The development of co-robots in the U.S. has just received an injection in the arm.
This week the National Science Foundation (NSF)—in partnership with the DOD, DARPA, NASA, the NIH, and the USDA—announced a $37 million slew of awards to bolster the development of robots meant to work cooperatively with humans.
“Our engineers and scientists are creating a world where robotic systems serve as trusted co-workers, co-inhabitants, co-explorers and co-defenders,” saidPramod Khargonekar, NSF's assistant director for engineering. “The National Robotics Initiative serves the national good by encouraging collaboration among academic, industry, nonprofit and other organizations -- and by speeding the creation of the fundamental science and engineering knowledge base used by researchers, applications developers and industry.”

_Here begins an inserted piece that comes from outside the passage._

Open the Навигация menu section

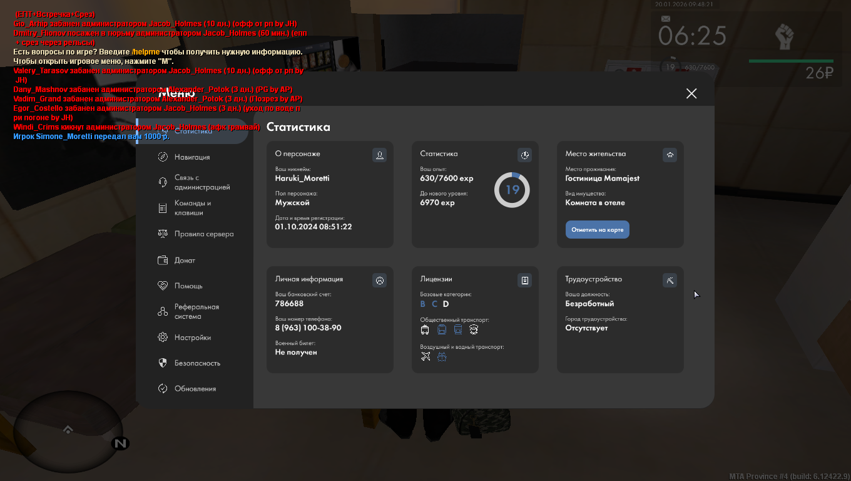(191, 157)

According to the NSF, the awards run the gamut of the development cycle, from fundamental research to prototyping and testing. Some examples of projects include improving brain-controlled prosthetic devices, designing robots for search and rescue efforts, and robots that can assist with healthcare tasks.
This marks the fourth round of awards from the National Robotics Initiative, which the federal government launched in June 2011. In that time, the NSF and partner agencies have invested $150 million in research, prototyping and testing, and education efforts.

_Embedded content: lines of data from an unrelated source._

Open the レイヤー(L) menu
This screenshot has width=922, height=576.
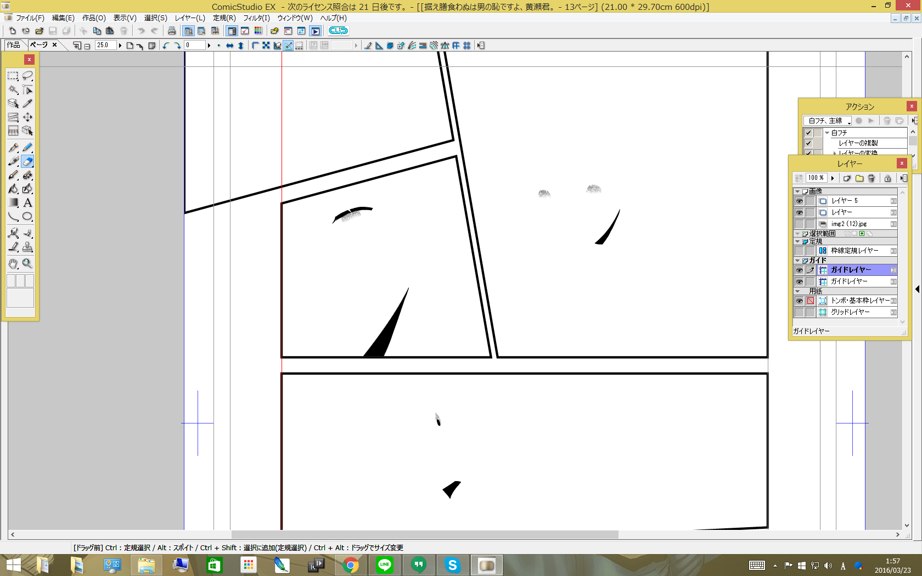tap(189, 18)
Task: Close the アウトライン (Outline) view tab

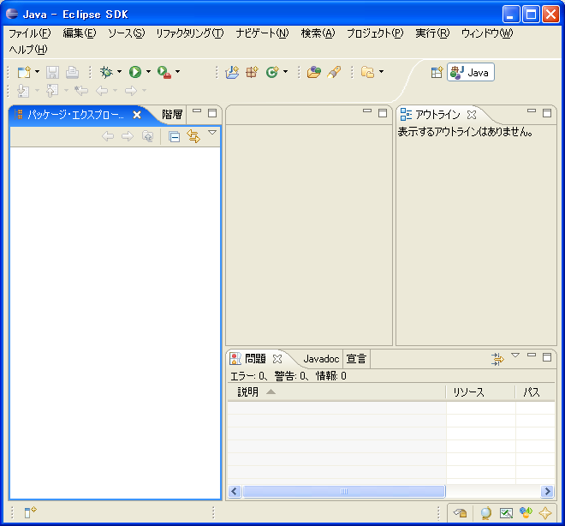Action: (472, 115)
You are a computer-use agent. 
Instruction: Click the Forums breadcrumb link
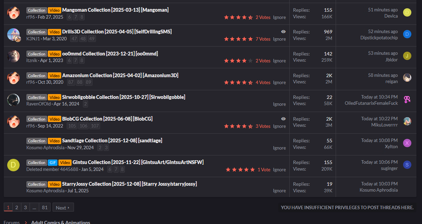[12, 222]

In 2015, funds from the initiative supported 66 research proposals from 47 research institutions in 27 states.
Joining the partnership for 2016 proposal calls is the DOE.
“Basic research to develop the underlying understanding and technologies for robots and robotic systems is resulting in profound advances in the field with the potential to augment human abilities, perform dangerous tasks unsuitable for people and improve our quality of life,” said Jim Kurose, NSF's assistant director for computer and information science and engineering. “Working together with many federal agencies has helped to develop a broad portfolio of robotics research with a greater impact than any one agency could do by itself. We are excited to be growing this effort through the addition of the (DOE).”